征服される、でもそれが嫌じゃなかった。
終わりを迎えたはずの恋が 鮮やかに甦り私を満たしてゆく
半月前、結論から言うと振られた。それはそれはすっぱりと。私は一樹にとってそういう対象ではないらしい。伝えた後で、今までの関係にも戻れず、新たな関係も築くことが出来ずに後悔して泣いた。そもそも付き合える自信なんてなかったのだから、割と自分もバカになれるのだなとは痛感したけれども。
「おはよ、遅刻ギリギリだぞ」
振られた翌日、一樹は何事もなかったように声を掛けてきた。こちらが拍子抜けするくらいに自然に。それが嬉しくもあり、哀しくもあった。
「休もうかと思った」
鞄を置きながら、隣に座っている一樹に告げる。一体どんな反応を見せるのか、と思って待っていたが、そうか、とだけ返して会話は終わってしまった。昨日の事は無かった事になったのだと思い知らされた。
授業を終えて、下校しようとしたら一樹に呼び止められた。
「暇だろ?ちょっと付き合えよ」
私の予定なんかお構いなしに、彼は私を屋上庭園へと連れてきた。奇しくも昨日振られた場所。これが意地悪とか悪戯の類いならこいつは相当たちが悪い。
「なに?話なら早くして…」 「好きじゃないわけじゃないんだ」 「はい?」
いきなり振られた話題。その好きがどことリンクしているのかわからなくて、思わず聞き返した。一樹は罰の悪そうな顔をしながらも口を開いてくれた。

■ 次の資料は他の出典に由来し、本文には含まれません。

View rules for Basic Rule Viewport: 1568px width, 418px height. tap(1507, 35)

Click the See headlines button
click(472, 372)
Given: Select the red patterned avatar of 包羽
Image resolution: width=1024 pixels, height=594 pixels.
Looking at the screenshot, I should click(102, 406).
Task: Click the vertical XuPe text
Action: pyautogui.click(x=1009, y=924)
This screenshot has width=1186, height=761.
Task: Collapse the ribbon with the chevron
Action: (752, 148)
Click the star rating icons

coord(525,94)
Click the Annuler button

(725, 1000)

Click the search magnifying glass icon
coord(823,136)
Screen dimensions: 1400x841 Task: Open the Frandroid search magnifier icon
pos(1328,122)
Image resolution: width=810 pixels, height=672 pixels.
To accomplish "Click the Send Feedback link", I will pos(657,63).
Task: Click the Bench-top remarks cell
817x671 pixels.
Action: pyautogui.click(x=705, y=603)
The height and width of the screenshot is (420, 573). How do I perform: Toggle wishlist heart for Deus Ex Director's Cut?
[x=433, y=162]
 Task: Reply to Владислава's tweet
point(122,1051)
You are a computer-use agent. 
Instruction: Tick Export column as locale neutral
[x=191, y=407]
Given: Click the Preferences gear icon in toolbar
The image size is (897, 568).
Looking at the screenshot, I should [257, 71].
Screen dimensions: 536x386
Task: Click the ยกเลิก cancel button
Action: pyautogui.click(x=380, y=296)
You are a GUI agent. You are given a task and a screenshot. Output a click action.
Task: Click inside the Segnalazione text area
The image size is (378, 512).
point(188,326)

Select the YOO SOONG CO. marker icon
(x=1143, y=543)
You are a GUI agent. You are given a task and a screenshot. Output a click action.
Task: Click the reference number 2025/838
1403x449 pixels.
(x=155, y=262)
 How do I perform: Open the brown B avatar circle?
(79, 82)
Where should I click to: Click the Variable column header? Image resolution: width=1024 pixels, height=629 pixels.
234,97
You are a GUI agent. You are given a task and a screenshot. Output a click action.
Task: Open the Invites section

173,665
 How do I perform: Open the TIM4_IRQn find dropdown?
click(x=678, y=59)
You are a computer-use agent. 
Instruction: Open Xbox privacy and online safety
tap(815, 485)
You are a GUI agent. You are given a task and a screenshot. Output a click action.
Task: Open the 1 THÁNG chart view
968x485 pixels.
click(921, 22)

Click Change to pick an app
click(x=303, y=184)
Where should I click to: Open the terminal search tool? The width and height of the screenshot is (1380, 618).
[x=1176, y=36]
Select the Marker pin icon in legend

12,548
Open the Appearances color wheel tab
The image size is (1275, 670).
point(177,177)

「姫の事、嫌いじゃない。寧ろ好きな部類だ」 「なにそれ今更」 「好き嫌いの問題じゃない。大切なんだよ」
言っている意味が全く分からなくて、イライラしたのが顔に出たのか、一樹はガシガシと頭を掻いた。
「とにかく!大切なんだ!だから傍には置けない」
それだけ言って一樹は立ち去ってしまった。唖然とする私を残して。昨日の自分の勇気は彼によって玉砕して、今日の臆病さも彼によって壊された。
「なんなの…意味わかんない」
私は一人取り残された屋上庭園で、誰に言うでもなく吐き捨てる。また今日からも貴方について悩まなくてはいけなくなった。
(征服される でもそれがいやじゃなかった)
--------------- 実は続き物ではない短編もの。だったりする。